Nothing but the lines from the one with "Uncheck the Utility category" through the last line of the data should be restated, each word for word.

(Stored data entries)
******
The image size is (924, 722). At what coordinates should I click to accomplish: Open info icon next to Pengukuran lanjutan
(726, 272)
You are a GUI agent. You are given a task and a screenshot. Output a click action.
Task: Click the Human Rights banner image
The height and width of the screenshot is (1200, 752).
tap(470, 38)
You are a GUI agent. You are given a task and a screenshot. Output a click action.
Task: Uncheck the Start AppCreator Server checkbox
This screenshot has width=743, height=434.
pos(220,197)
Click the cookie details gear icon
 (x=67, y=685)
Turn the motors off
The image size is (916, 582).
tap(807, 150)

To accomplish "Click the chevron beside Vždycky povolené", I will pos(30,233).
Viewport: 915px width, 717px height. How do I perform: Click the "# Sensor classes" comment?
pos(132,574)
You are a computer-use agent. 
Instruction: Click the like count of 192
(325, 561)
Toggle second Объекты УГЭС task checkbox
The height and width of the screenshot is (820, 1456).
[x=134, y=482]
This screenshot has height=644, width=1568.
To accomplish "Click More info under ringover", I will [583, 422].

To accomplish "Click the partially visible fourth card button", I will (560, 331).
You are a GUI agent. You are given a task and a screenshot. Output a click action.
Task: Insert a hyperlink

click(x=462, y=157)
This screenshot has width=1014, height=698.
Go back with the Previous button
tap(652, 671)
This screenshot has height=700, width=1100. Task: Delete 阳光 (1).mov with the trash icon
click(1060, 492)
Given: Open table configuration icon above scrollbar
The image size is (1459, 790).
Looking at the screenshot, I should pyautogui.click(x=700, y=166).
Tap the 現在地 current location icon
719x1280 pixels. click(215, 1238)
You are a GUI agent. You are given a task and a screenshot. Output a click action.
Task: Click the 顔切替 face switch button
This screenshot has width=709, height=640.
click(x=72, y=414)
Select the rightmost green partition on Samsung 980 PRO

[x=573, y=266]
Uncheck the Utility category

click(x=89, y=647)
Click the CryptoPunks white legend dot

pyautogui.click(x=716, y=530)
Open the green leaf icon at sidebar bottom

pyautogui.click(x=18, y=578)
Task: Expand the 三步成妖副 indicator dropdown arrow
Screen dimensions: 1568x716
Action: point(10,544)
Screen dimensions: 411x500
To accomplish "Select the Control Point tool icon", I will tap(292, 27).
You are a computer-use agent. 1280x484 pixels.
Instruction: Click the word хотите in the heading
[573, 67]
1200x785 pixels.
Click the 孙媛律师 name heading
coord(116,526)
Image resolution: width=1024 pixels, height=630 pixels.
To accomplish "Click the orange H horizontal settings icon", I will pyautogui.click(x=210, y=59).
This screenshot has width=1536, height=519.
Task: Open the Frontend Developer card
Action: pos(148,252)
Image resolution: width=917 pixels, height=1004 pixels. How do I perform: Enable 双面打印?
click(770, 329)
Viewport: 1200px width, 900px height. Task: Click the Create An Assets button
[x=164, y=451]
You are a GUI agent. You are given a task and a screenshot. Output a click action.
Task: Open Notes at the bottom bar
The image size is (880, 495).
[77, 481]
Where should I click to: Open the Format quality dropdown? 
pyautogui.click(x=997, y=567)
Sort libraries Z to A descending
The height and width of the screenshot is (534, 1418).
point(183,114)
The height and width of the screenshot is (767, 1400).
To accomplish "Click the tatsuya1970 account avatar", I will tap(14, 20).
******
# ANSWER AREA
Uncheck the Utility category

click(x=89, y=647)
Click the CryptoPunks white legend dot

pyautogui.click(x=716, y=530)
Open the green leaf icon at sidebar bottom

pyautogui.click(x=18, y=578)
Task: Expand the 三步成妖副 indicator dropdown arrow
Screen dimensions: 1568x716
Action: point(10,544)
Screen dimensions: 411x500
To accomplish "Select the Control Point tool icon", I will tap(292, 27).
You are a computer-use agent. 1280x484 pixels.
Instruction: Click the word хотите in the heading
[573, 67]
1200x785 pixels.
Click the 孙媛律师 name heading
coord(116,526)
Image resolution: width=1024 pixels, height=630 pixels.
To accomplish "Click the orange H horizontal settings icon", I will pyautogui.click(x=210, y=59).
This screenshot has width=1536, height=519.
Task: Open the Frontend Developer card
Action: pos(148,252)
Image resolution: width=917 pixels, height=1004 pixels. How do I perform: Enable 双面打印?
click(770, 329)
Viewport: 1200px width, 900px height. Task: Click the Create An Assets button
[x=164, y=451]
You are a GUI agent. You are given a task and a screenshot. Output a click action.
Task: Open Notes at the bottom bar
The image size is (880, 495).
[77, 481]
Where should I click to: Open the Format quality dropdown? 
pyautogui.click(x=997, y=567)
Sort libraries Z to A descending
The height and width of the screenshot is (534, 1418).
point(183,114)
The height and width of the screenshot is (767, 1400).
To accomplish "Click the tatsuya1970 account avatar", I will tap(14, 20).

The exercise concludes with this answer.